Text passage:
* * *

On March 6 of this year, which also happened to be her 21st birthday, Donaldson underwent more than six hours of surgery to replace her left knee, reconstruct muscles and remove portions of the tibia and fibula damaged by the cancer.
Once she had recovered sufficiently from that procedure, she returned to the hospital on May 22 for an extensive round of chemotherapy and a bone marrow transplant. Although she broke the hospital's record for recovery when she was discharged on June 15, the process pushed her to the limit.
"'Coach, I don't think it's a good time for visitors right now, and it would be such a hassle for you,'" Wright recalled Donaldson saying in the days after the transplant, when any visitors had to go through an extensive decontamination process. "And I said, 'OK, well, I'll just stay in touch.' And she goes, 'Probably texting me is better, because I really just don't have the energy to talk.' That's the one time that I was really a little concerned for her mental, for how she felt about it mentally and emotionally."
Of course, two days later, Wright recalled, Donaldson was back to her normal ebullient self. The disease could take away softball and it could take away a day or two of her cheerful personality, but at best it was fouling off pitches against a catcher who had its number.
With cancer now in remission, Donaldson still faces at least six more months of rehab for her leg, but after spending a year focusing exclusively on the daily struggle of fighting cancer, she's savoring the opportunity to start planning a future. And the young woman who said she was terrified of needles before going through an ordeal that involved things unimaginably more painful than a shot, doesn't want to leave the hospital for good.
"I've put a lot of thought into it, and I want to do nursing, I really do," Donaldson said. "And I want to do pediatric oncology, probably because I went through it and I just feel like it would be a very rewarding job because you work with so many kids every day. And it's kind of like I know what they're going through. That's what I really want to do, so I'm going to continue with school and go into the nursing program and go on from there and see where it takes me."

* * *

Supplied material:

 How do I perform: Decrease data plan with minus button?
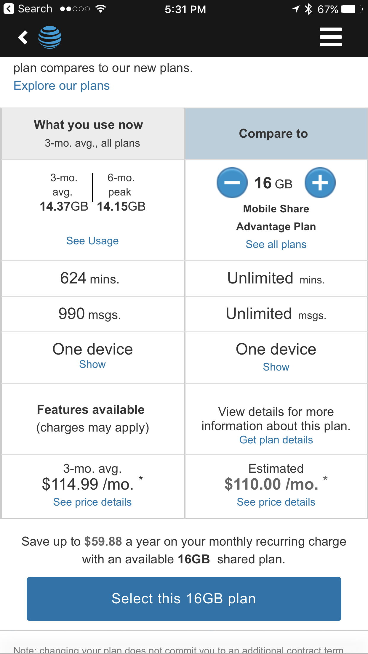(232, 183)
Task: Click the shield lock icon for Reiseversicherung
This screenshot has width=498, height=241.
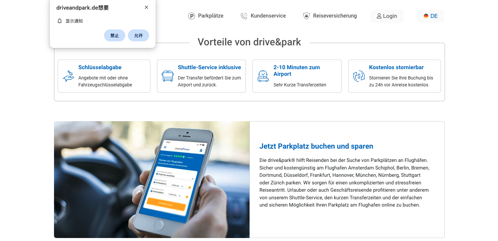Action: pos(306,16)
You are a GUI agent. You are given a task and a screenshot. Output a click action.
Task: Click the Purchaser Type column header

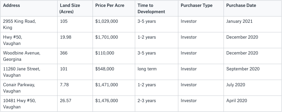201,8
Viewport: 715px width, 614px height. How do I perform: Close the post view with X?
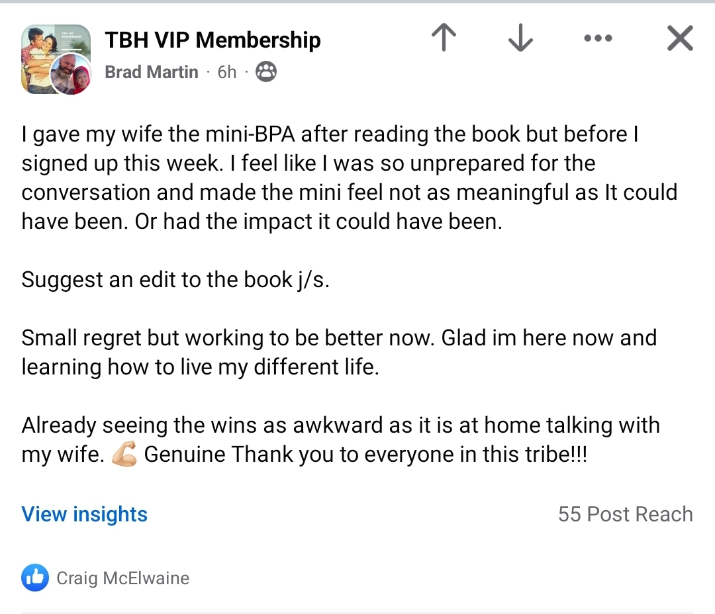click(680, 39)
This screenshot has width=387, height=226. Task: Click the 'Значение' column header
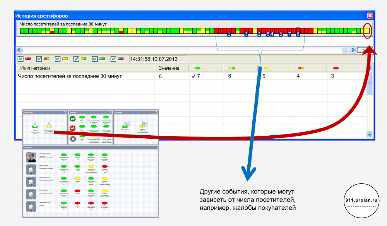coord(169,68)
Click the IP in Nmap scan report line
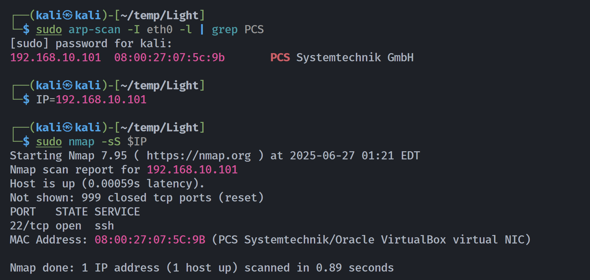Image resolution: width=590 pixels, height=280 pixels. click(x=192, y=169)
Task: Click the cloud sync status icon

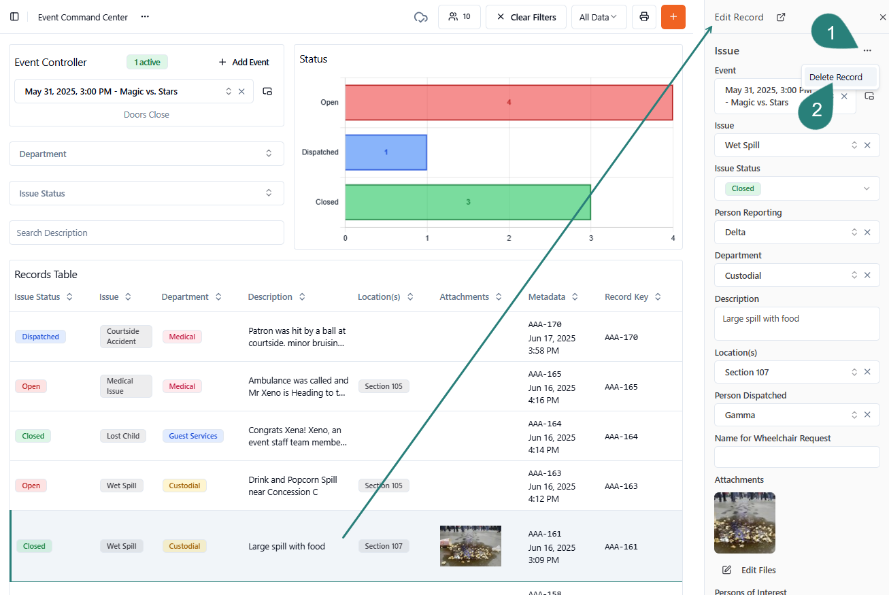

* * *

What to do: Can you continue the passage above about Donaldson's recovery from cancer, picking up right after her last quoted sentence about going into nursing?

Output of the task:
Not that softball is a part of her past. Once nursing school is squared away, Donaldson wants to coach. After all, first loves never fade away entirely.
"I will keep softball a part of my life, I always will," Donaldson said. "I know I'll be up here [at Fresno State] watching as many games as I can. The friends that I make here, they'll always be my teammates, even when they're done. It will just always be a part of my life, because it has been since I was 5."
And Donaldson will still be a part of the sport she loves, through the teachings of her coach at Fresno State.
The Bulldogs will continue to work on covering first on the bunt and laying off the rise ball, and somewhere along the line their coach will probably invoke the names of former legends in teaching them how to do those things the right way. But the inspiration for the most important lesson she can teach will be a player who doesn't hold any records for home runs or championships.
"Winning and losing sort of took on a different life for me, and I think that's sort of how I want to get that approach to anyone that I talk to," Wright said. "Because particularly with my players, without bringing this situation up, just making them understand that life is a lot more valuable than trying to create drama when it really isn't there. When you think about someone like Rachael, that now her softball career is over, these young people that I'm coaching now need to understand it could happen to them. It just puts everything in a different perspective."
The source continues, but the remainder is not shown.